Given an $n$ by $p$, $n>p$ data matrix $X$, an affine equivariant estimator of location and scatter $(m(X), S(X))$ is one for which:

$$(0)\quad m(A X)=A m(X)$$ $$(1)\quad S(A X)=A^\top S(X)A$$

for any $p$ by $p$ non singular matrix $A$.


Consider a situation where one would use $(m(X),S(X))$ to compute the statistical distance between a point $x$ and $m(X)$, the center of $X$, in the metric $S(X)$ (assuming $S(X)$ is invertible):

$$d(x,m(X), S(X))=\sqrt{(x-m(X))^{\top}S^{-1}(X)(x-m(X))}$$

Affine equivariance of $(m(X),S(X))$ is equivalent ($\Leftrightarrow$) to affine invariance of $d(x,m(X), S(X))$.

Affine invariance of $d(x,m(X), S(X))$ means that this measure (of outlyingness of $x$ wrt to $X$) will not be affected by the scale and orientation (correlation structure) of the columns of $X$.


I many application equi/invariance is extremely helpful. The alternative is that one has to run the analysis obtained using the non equivariant procedure (in this case the OGK) on many transformed versions of $X$: $\{X',X'',\ldots\}$ --each obtained by applying random matrices $\{A', A'',\ldots\}$ to the original data matrix $X$-- in the hope of assessing the sensitivity of the analysis (in your case the observations flagged as outliers) to the coordinate system in which you measure the data $X$.

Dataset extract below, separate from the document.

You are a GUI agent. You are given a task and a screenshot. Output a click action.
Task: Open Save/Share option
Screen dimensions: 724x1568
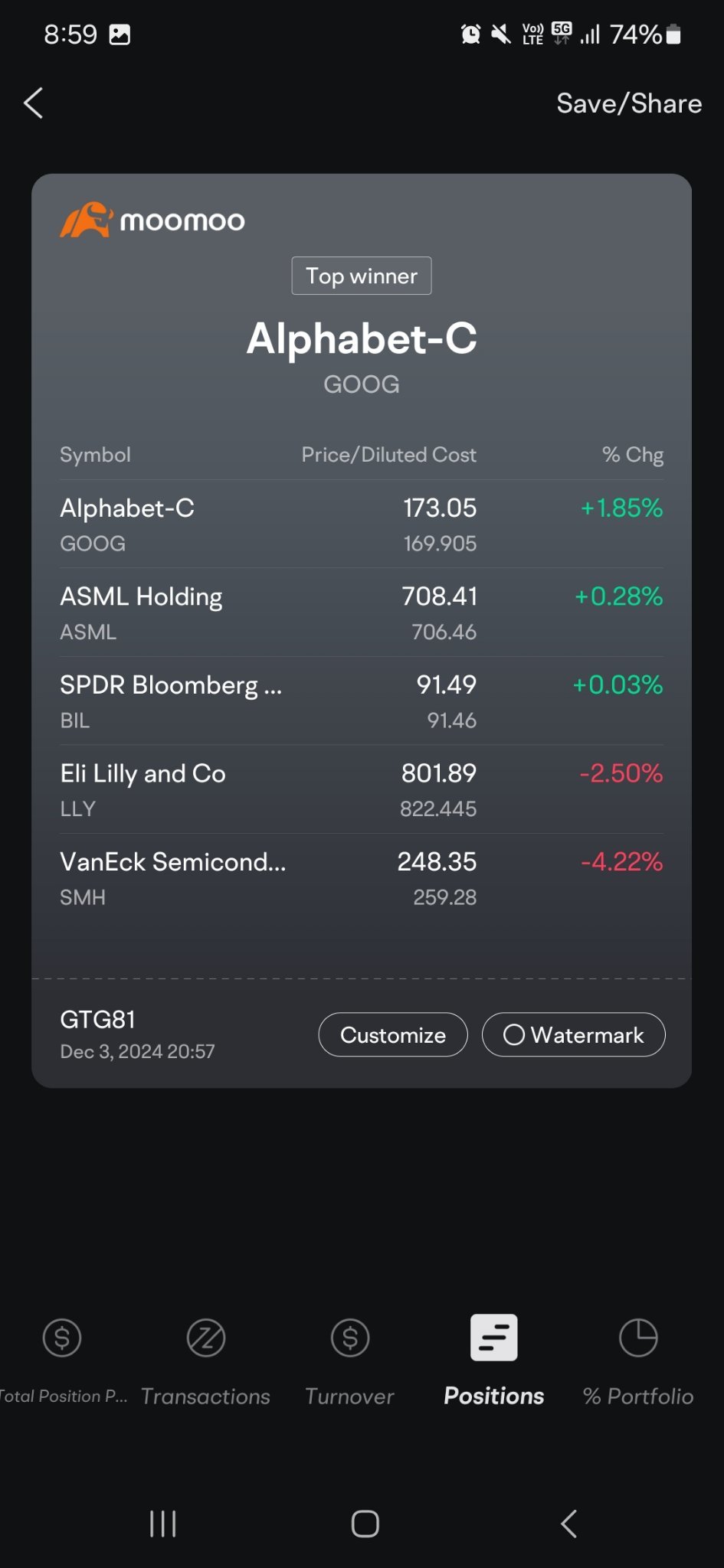click(629, 103)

I stress that this sort of sensitivity check is not restricted to robust statistics. For example, PCA analysis is not scale equivariant. When performing PCA, it is prudent to run the PCA analysis on various rescaling of the data to assess the sensitivity of whatever results are found to the original scaling of the data. Likewise, Deep Neural Nets are not rotation equivariant and here too (at least in images and character recognition) it is common to re-run the DNN of rotated copies of the inputs to assess the sensitivity of the results to the orientation of the training data.

With equivariant procedures, these particular sensitivity checks are not necessary (for example, the statistical distances wrt to the FMCD estimates of location and scatter at $\{X', X'',\ldots\}$ would all always be identical).